Source text:
╔══

When Ben Sherwood presided, as usual, over Tuesday’s 9 a.m. ABC News conference call—having red-eyed from Los Angeles, where he’d just been promoted to president of the Disney/ABC Television Group—he was greeted by two minutes of raucous applause.
“It was the greatest contrast to the scene when Ben walked in here as president of ABC News in December 2010,” said a colleague who joined around 40 staffers crowding the news division’s fifth-floor conference room, along with hundreds listening in from bureaus around the world. “Back then, people were frankly skeptical, and did not know him well. There was a feeling when he got here that the best days of ABC News might be behind it, and that he was here to turn out the lights.”
In addition to in-house angst, Sherwood’s arrival in New York as the freshly minted head of the news division—after several years away from television journalism to return to his hometown of Beverly Hills, Calif., where he wrote books and looked after his ailing widowed mother—was accompanied by relentlessly negative publicity.
The snarky web site Gawker.com posted several items accusing Sherwood, now 50, of all manner of bad behavior; there was a lacerating video lampooning the new boss, allegedly made by disgruntled ABC News staffers. “Nobody likes Ben Sherwood, a notoriously self-promoting former Good Morning America executive producer who was recently, and inexplicably, placed in charge of ABC News,” one item memorably began—and went downhill from there.
Most painfully, the The New York Times resurrected a merciless, 25-year-old hatchet job by Andrew Sullivan (a former blogger at The Daily Beast) in Spy magazine, describing then-Rhodes scholar Sherwood, a 24-year-old Harvard grad, as a crass, ticket-punching, nest-feathering careerist who’d do anything to get ahead. Sullivan’s piece, headlined Resume Mucho, included lots of over-the-top blind quotes from Harvard classmates and other Sherwood detractors. Typical slam: “It was a common bond among my class at Harvard, hating Ben Sherwood.”
In his interview with the Times, Sherwood didn’t bother to argue with the Spy article’s characterization, but instead displayed a healthy degree of self-awareness. “I don’t think there is a person in the world who would want to have their college persona written about and described in a satire magazine,” he said. “Every time I get a new job I’ve walked through an office into my new role and someone ‘accidentally’ left out a crinkled copy on a desk.” He added: “What I do know about that time was I was a guy with a lot to learn.”
Even his detractors might note that it’s not every TV executive who is also an accomplished journalist and author of both fiction and non-fiction. One of his novels, The Death and Life of Charlie St. Cloud, was adapted into a movie starring Zac Efron.

╚══

Source material:
╔══

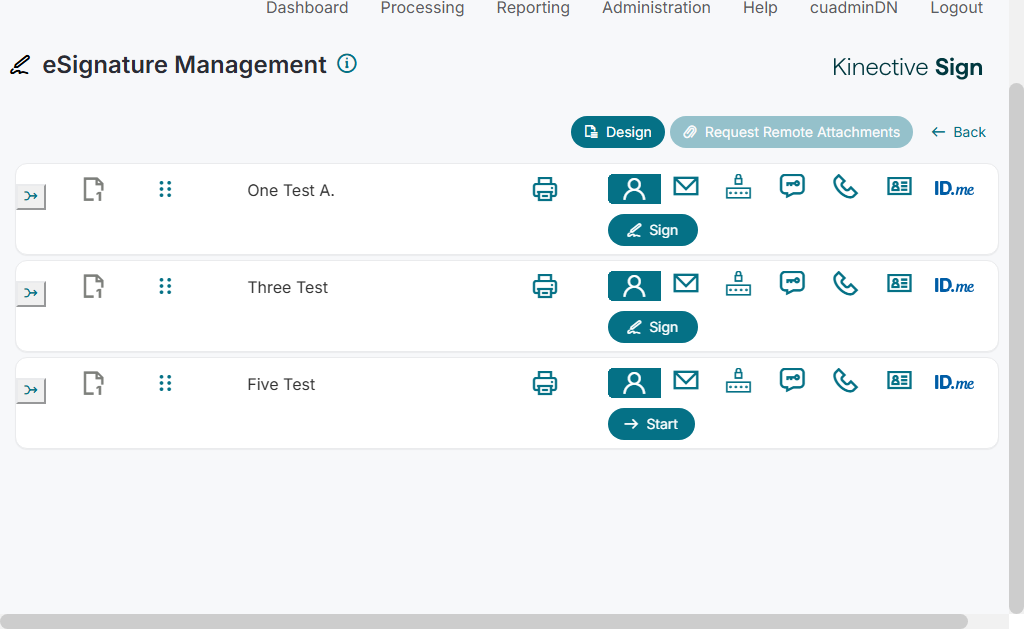
Task: Open the Reporting menu
Action: tap(533, 8)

╚══

Short task: According to the article on Ben Sherwood above, why had he spent several years away from television journalism before taking over ABC News? Reply in one to three sentences.

Solution to this exercise: He had gone back to his hometown of Beverly Hills, California. There he wrote books and looked after his ailing widowed mother.